== Parts of the exercise ==
- 1) For each statement about the pathfinding text, say yes or no according to what the text states, and quote the words that decide it.
(a) The text gives 33 x 23 as 759.
(b) The new app is planned to have a full user interface.
(c) The game will only work with the pre calculation.
- 2) Answer these questions from the pathfinding text.
(a) Besides the supercells crossed, what is stored for each supercell the route passes through?
(b) What would each user probably have to set up to use a free hosting option?
(c) On what condition is the reverse route stored as well?
- 3) Resume the pathfinding text after its final sentence, keeping its voice and subject.

== Extract ==
Run spatial A* for each of these, excluding those already calculated.
Store the supercells crossed from start to goal and the nearest px on the edge of each supercell the route passes through.
The reverse is probably also a good route so long as no px is really steeply uphill that way.
Store that route as well so long as all slope between px are ok.
This is where the excluding already calculated routes comes in.

The reason It takes a lot of time is because 33 x 23 is 759. Although the reverse path thing avoids 759 squared, it's still a LOT of spatial A* pathing to run.

Once the prototype of this is working I can move it into another app. That new app will run rather like a service without UI so the process itself can max out on memory.
I could, technically, build a service does this and containerise it so it can be hosted in the cloud.
Thing is with that, each user would probably have to set up an AWS account to use a free hosting option and this is very techy stuff for consumers.

I'll also allow the game to work without this pre calculation.
All this is on the assumption pre calculation works as well as I'm thinking it will.

== Saved data entries ==
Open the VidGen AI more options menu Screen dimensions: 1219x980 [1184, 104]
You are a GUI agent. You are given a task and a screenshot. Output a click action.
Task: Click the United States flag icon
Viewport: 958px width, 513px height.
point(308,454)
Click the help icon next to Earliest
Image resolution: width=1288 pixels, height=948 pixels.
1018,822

== Exercise results ==
- 1)
(a) Yes: "33 x 23 is 759"
(b) No: "run rather like a service without UI"
(c) No: "I'll also allow the game to work without this pre calculation."

- 2)
(a) The nearest px on the edge of each supercell.
(b) An AWS account.
(c) So long as all slope between px is ok.

- 3)
Andy ONeill

I've built the proof of concept pre calculation mechanism.
This doesn't save anything yet and the structure the data will be saved in will probably be different.
The main idea is to prove I get sensible results.
I can then port the code to a new app.

I have a few ideas floating around about exactly how this will work.

As I explained, this thing will iterate (effectively) through the set of squares you see on a map.
It works out a good route from the centre of each square to the centre of every other square.
It records the route in terms of the squares it passes through.

And to check it's not doing stupid things I plugged this into the map editor and add a spot per square.
Here the start square is the top left one with the white spot.
Blue spots are squares the route passes through and the red spot is the target.



I kind of like this display so the final version might transmit a sample of what it's doing.
The map editor could then pick that up to visualise progress.
I've (obviously) hidden the fancy background here and places so I can see the spots easier.

Andy ONeill

I've been beating the bugs out this thing and refining what data I want to capture.
Have to be particularly careful here because the next step will be to port the code into a new app.
This will have no ui.
It will be launched from the map editor and grind the data.
Probably with some settings you choose at launch time.
Details are TBD.
Until I've tried it, i only have a vague idea how long this thing will take to calculate a map.
It's not going to be something you'll want to sit watching though.
This'll take a while to run.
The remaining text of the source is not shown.